[Start]

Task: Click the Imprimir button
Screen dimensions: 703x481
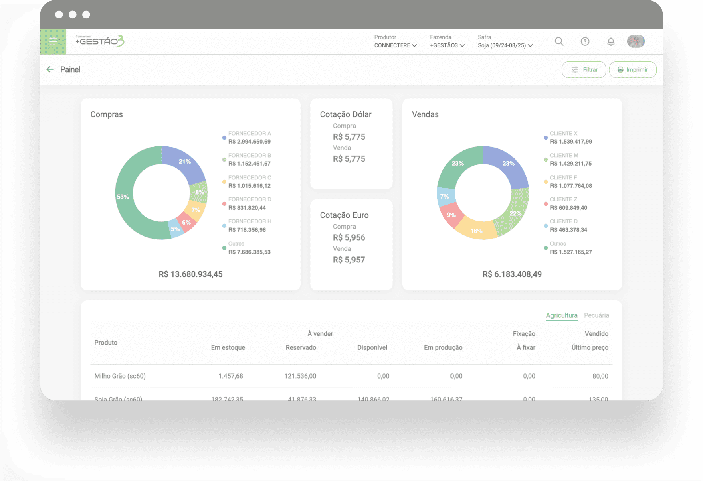Action: pos(632,70)
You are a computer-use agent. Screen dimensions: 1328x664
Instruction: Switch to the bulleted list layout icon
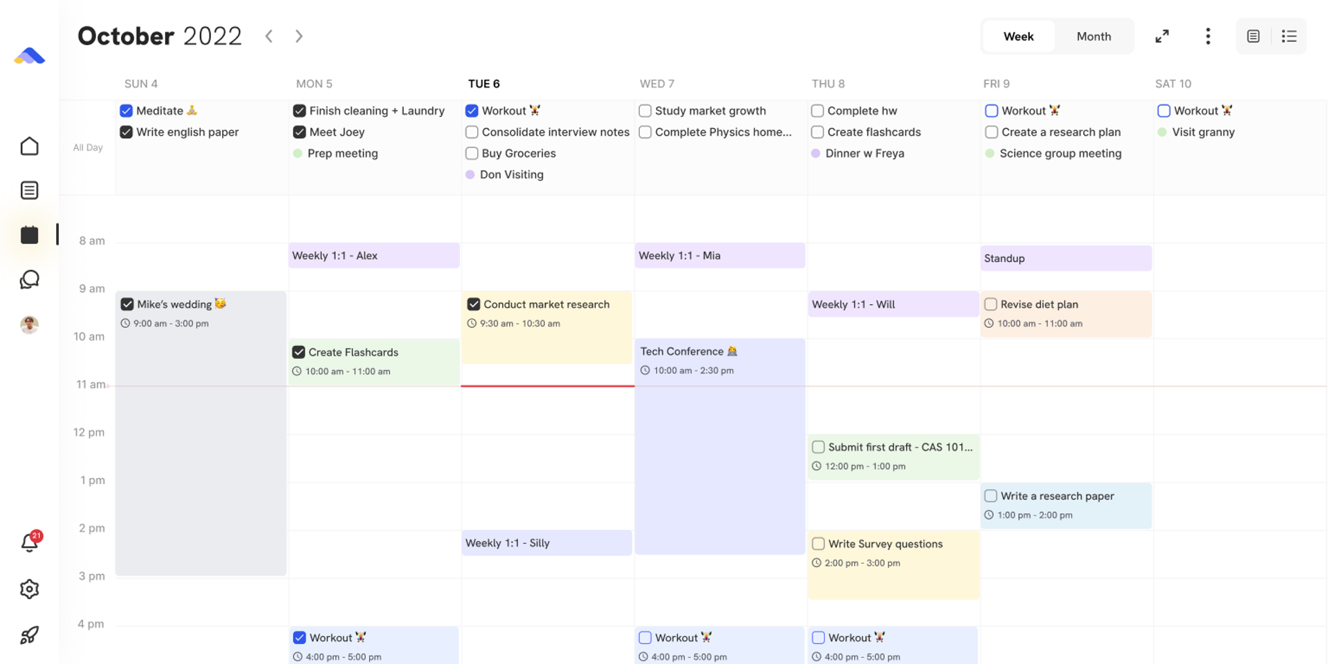(x=1289, y=36)
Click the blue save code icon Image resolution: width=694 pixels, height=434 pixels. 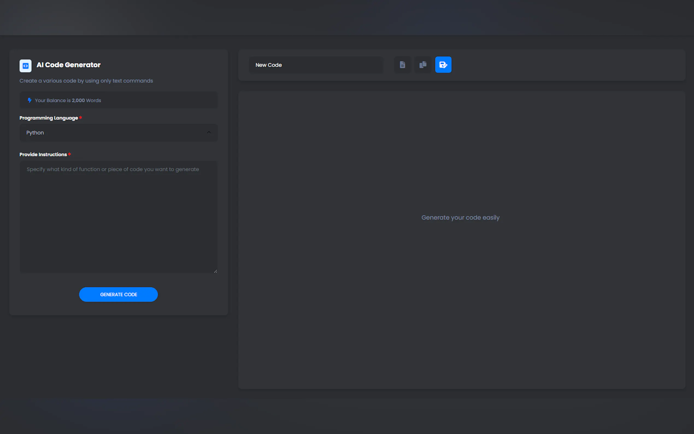(443, 65)
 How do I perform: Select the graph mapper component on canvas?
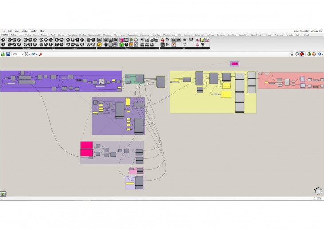(102, 81)
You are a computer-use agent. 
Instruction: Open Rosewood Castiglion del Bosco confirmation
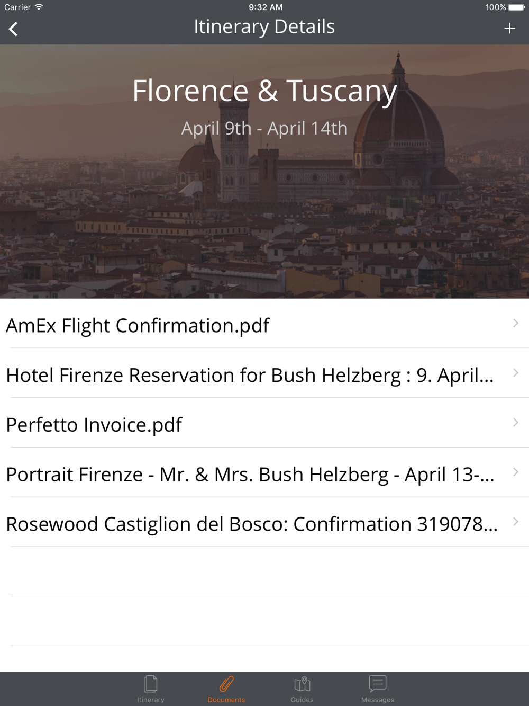coord(252,524)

[End]

- What this task involves
Filter the records above, keeping only the lines that contain the word "Instruction", and copy each of those lines unchanged.

- Exercise result
Instruction: Switch to the bulleted list layout icon
Instruction: Open Rosewood Castiglion del Bosco confirmation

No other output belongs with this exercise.